日本政府は10日、北朝鮮の長距離弾道ミサイル発射を受け、独自の制裁措置を決定。2014年5月の拉致問題再調査の日朝合意(ストックホルム合意)を受けて解除した、在日本朝鮮人総連合会(朝鮮総連)幹部の再入国原則禁止などの復活に加え、再入国禁止の対象者を、北朝鮮に渡航した核・ミサイル技術者などに拡大した。
ただ、それで何が得られるかと言えば、効果は恐らく「ゼロ」だろう。
北朝鮮側の金正恩第1書記らは、慢性的な財政難のため「送金能力」を失った朝鮮総連にはほとんど関心がない。北朝鮮産マツタケの不正輸入事件などを巡って朝鮮総連の関係先が捜査対象になった際、北朝鮮側は非難の声を上げたが、それは“ポーズ”に過ぎない。
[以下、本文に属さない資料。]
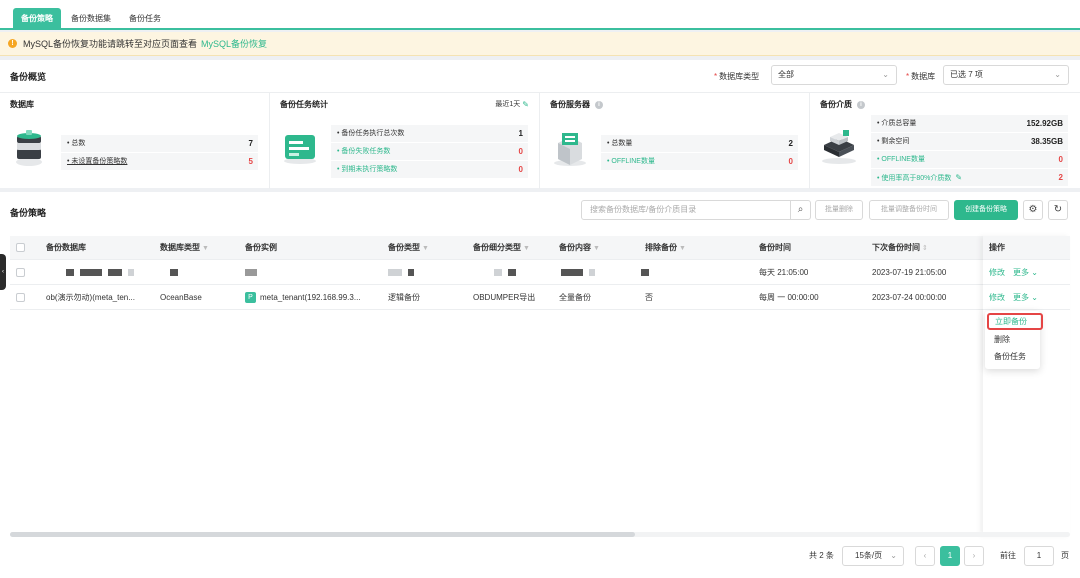 Image resolution: width=1080 pixels, height=578 pixels. Describe the element at coordinates (842, 104) in the screenshot. I see `backup-media-card-title: 备份介质 i` at that location.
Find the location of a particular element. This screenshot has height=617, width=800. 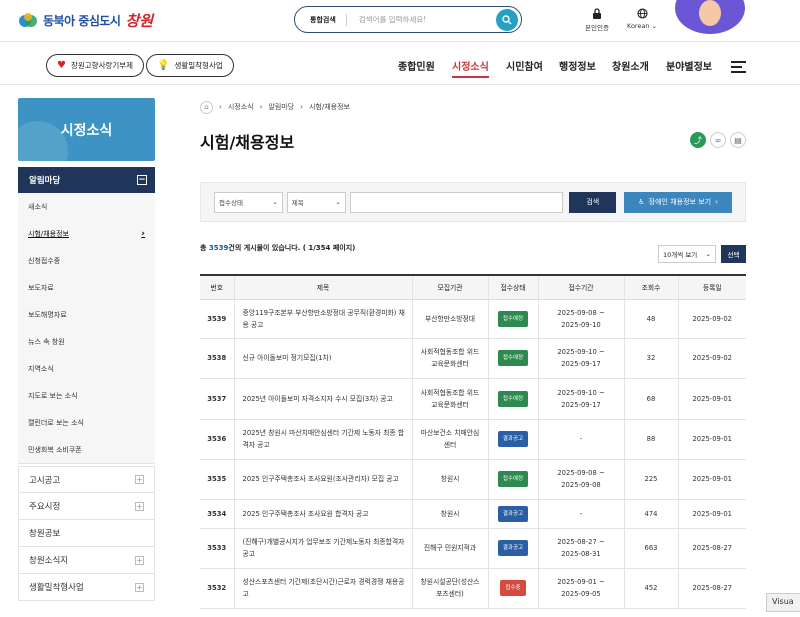

row-period: 2025-09-08 ~ 2025-09-08 is located at coordinates (580, 480).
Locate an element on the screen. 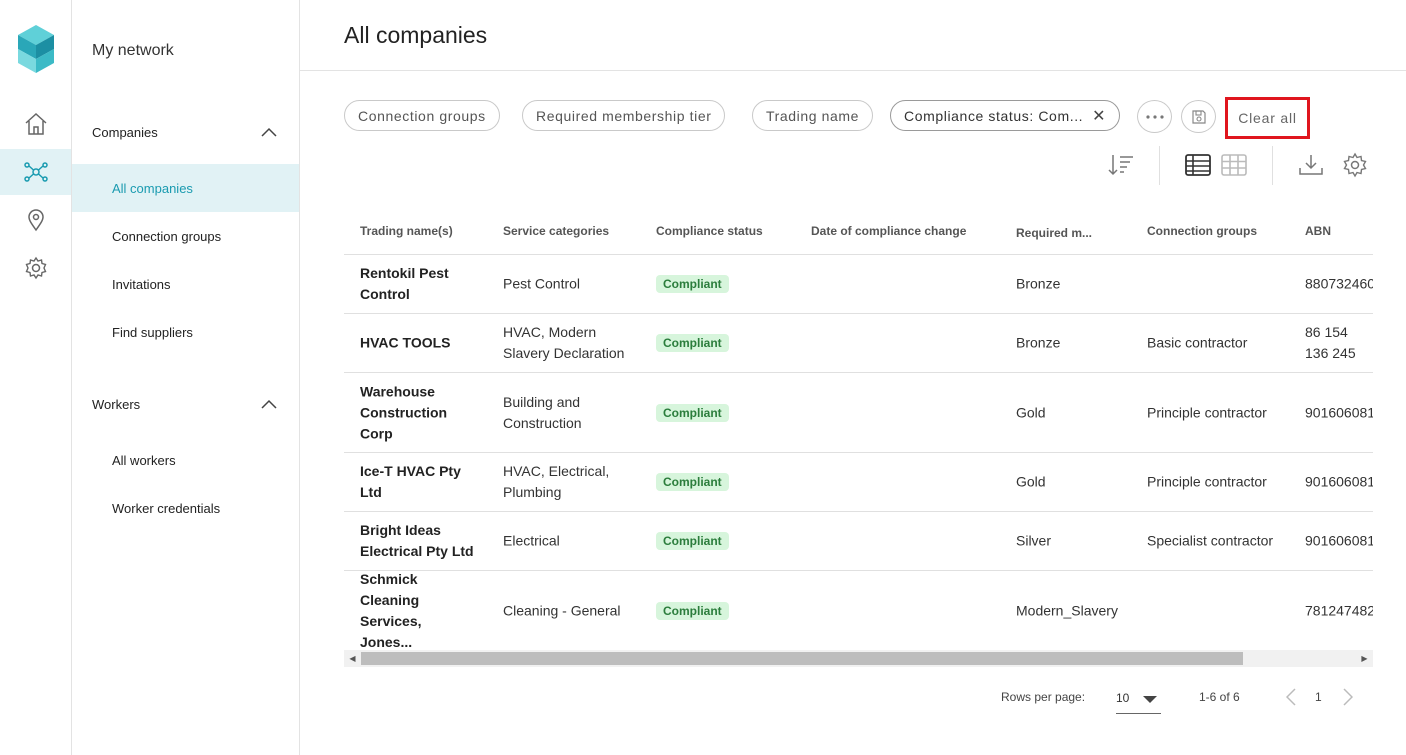 The image size is (1406, 755). list-view-button is located at coordinates (1198, 165).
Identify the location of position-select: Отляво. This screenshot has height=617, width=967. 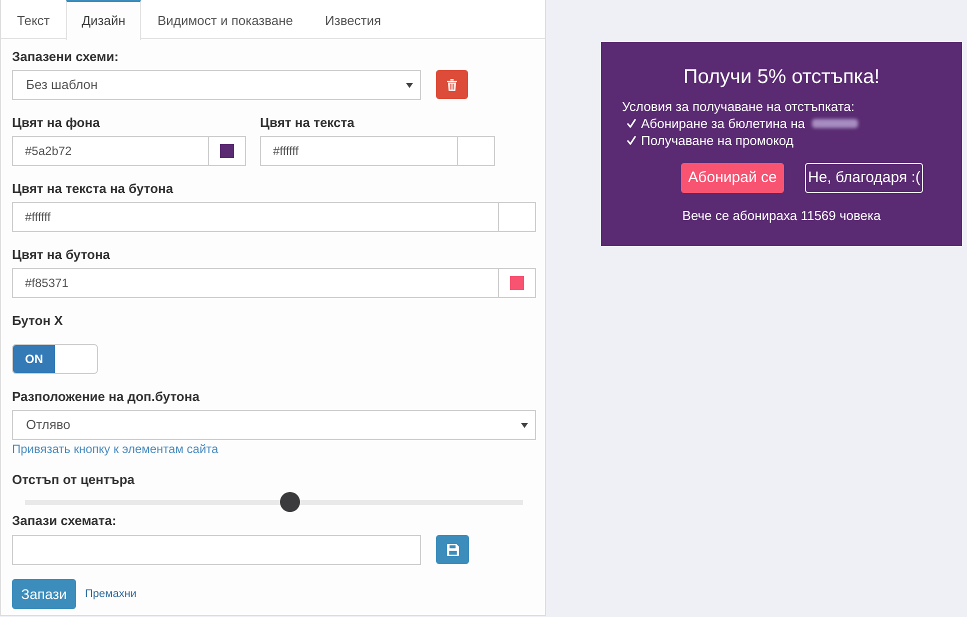
(274, 425).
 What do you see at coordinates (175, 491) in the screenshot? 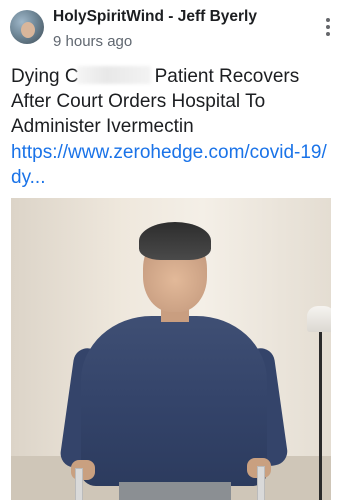
I see `pants` at bounding box center [175, 491].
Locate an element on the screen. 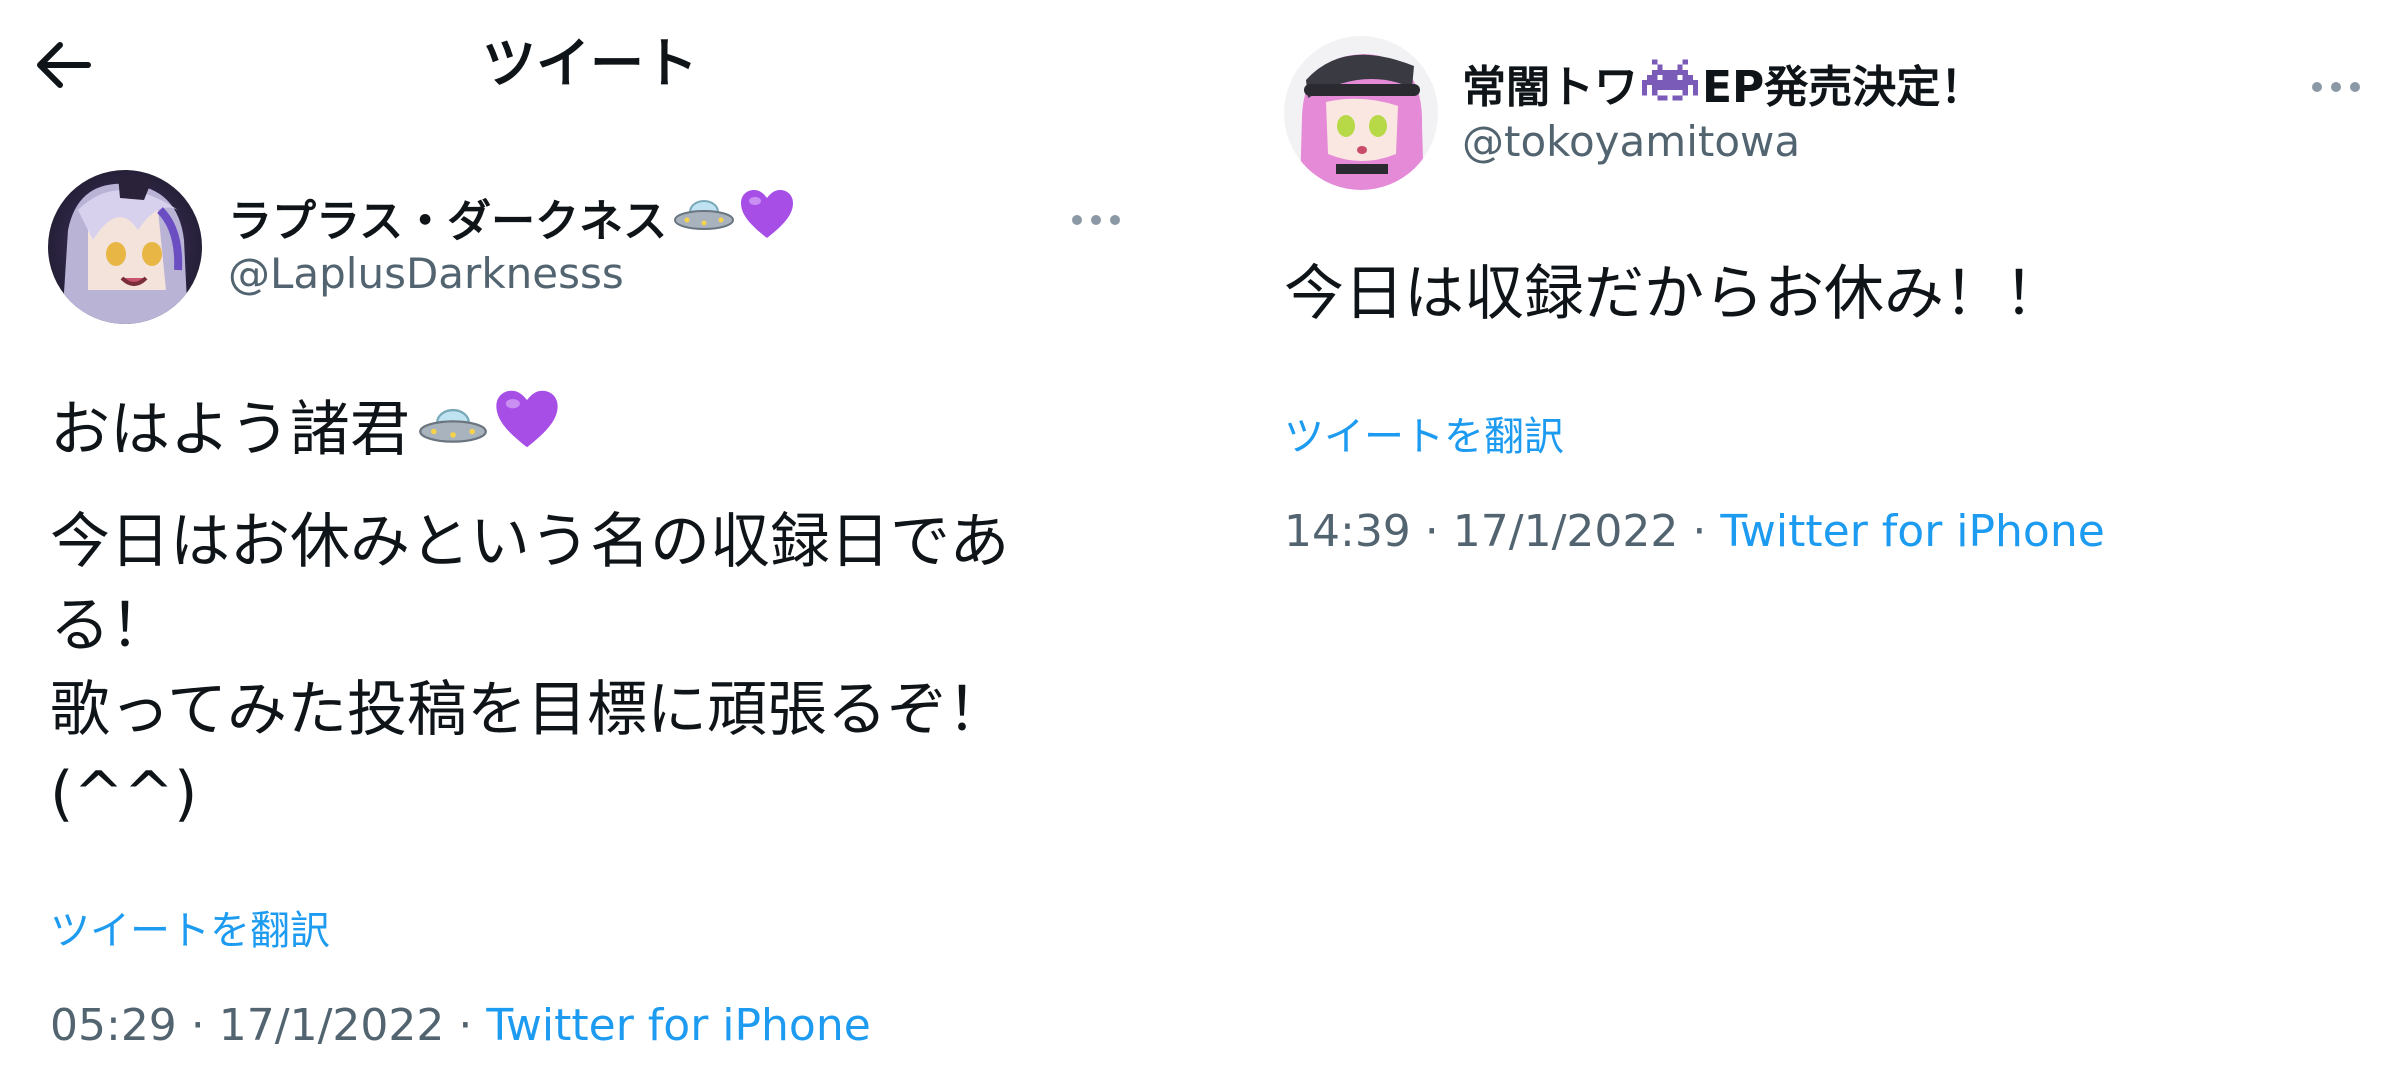 The image size is (2400, 1066). tweet-text-line: おはよう諸君 is located at coordinates (305, 430).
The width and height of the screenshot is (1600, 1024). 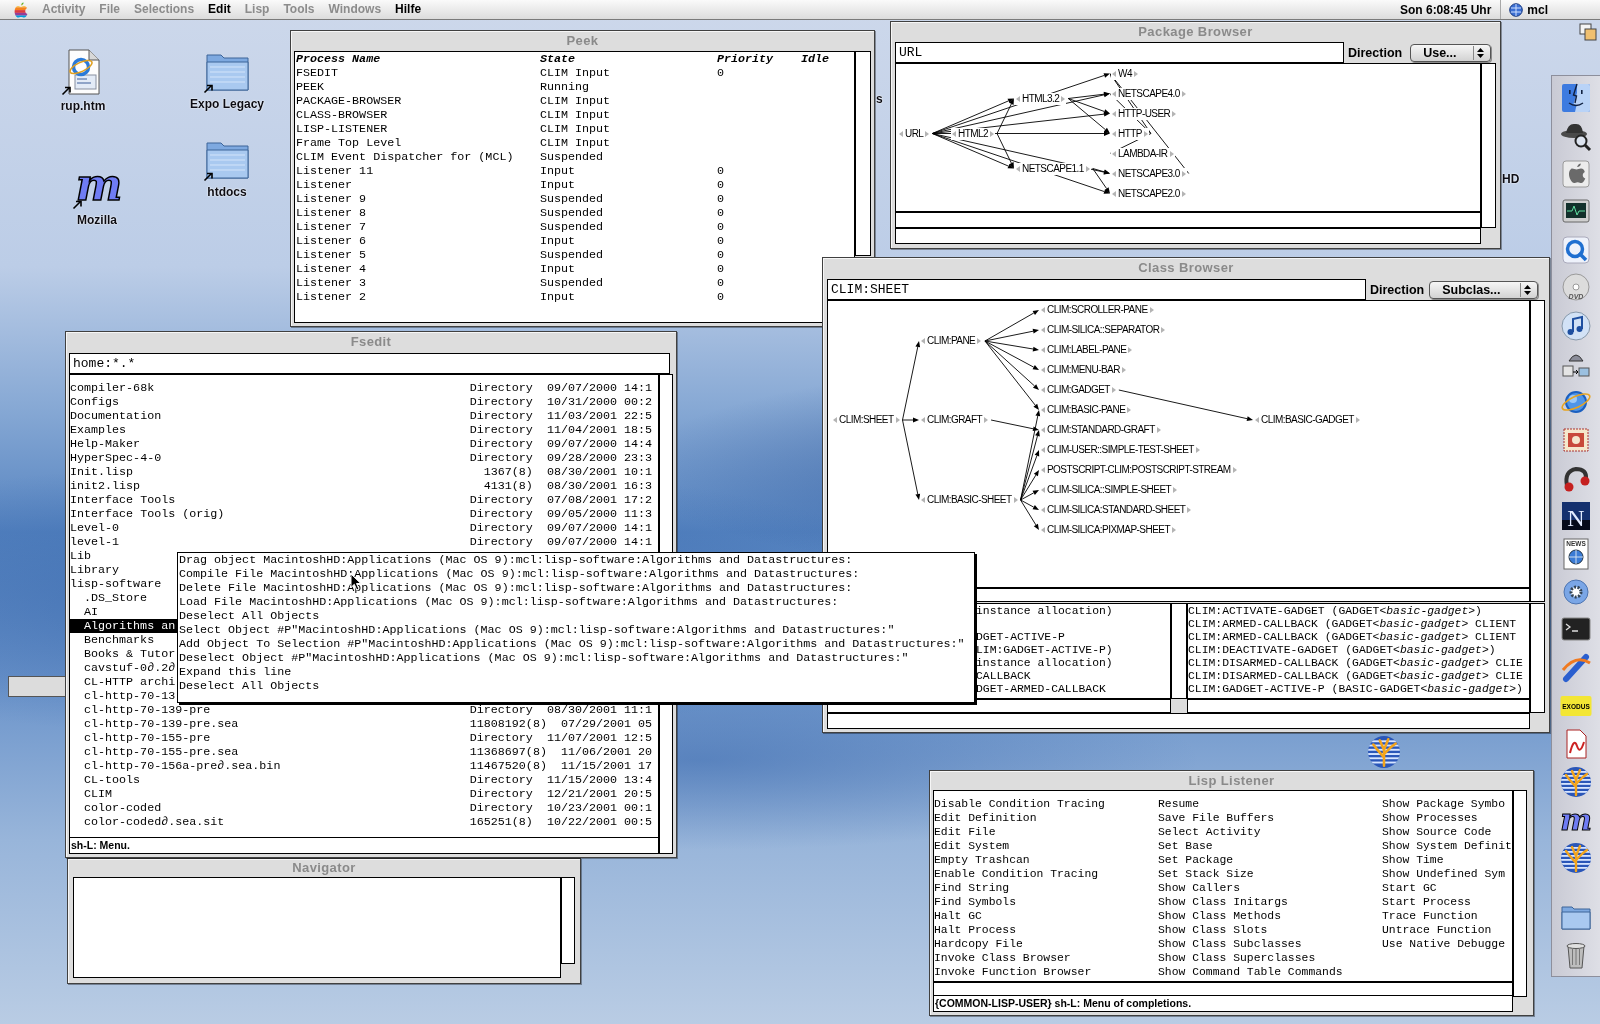 I want to click on table-cell: Listener 5, so click(x=332, y=255).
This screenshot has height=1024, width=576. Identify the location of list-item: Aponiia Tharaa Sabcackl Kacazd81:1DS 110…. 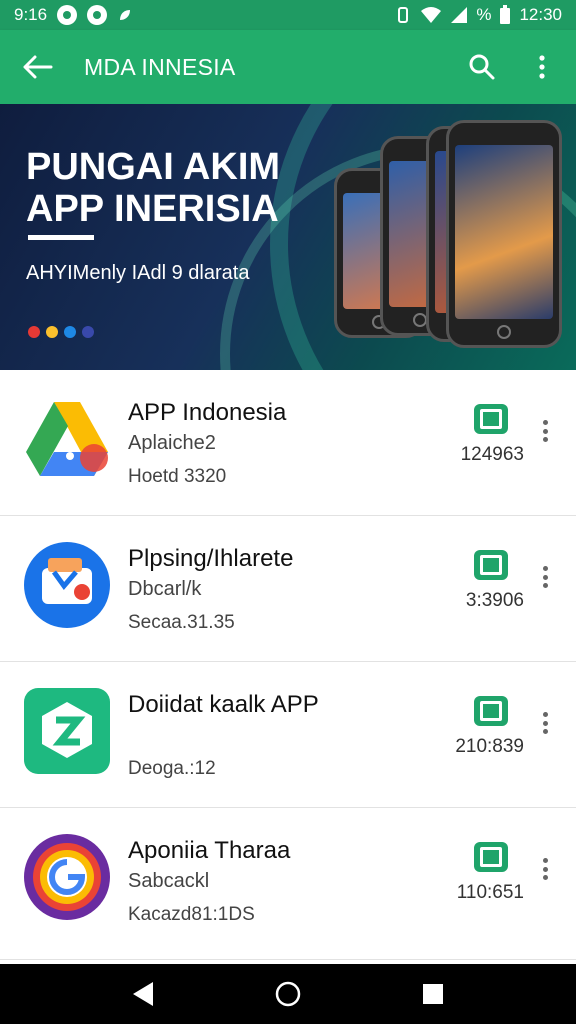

「日本側が我々を敵視するなら、拉致問題の話し合いには応じられない」と怒って見せ、交渉カードにしようというものだ。
何より、朝鮮総連の許宗萬(ホ・ジョンマン)議長本人が、2014年9月に8年ぶりに訪朝した際、金正恩第1書記と面会してもらえず、ガッカリしたとのエピソードが伝わっている。
(参考記事:「祖国が変わった」朝鮮総連・許宗萬議長が不満吐露)また、日朝間の貿易が全面禁止になって以降、ヒトとモノの往来が激減していることを考えれば、日本からの核・ミサイル関連技術の流入もほとんどなくなっていると考えるのが自然だ。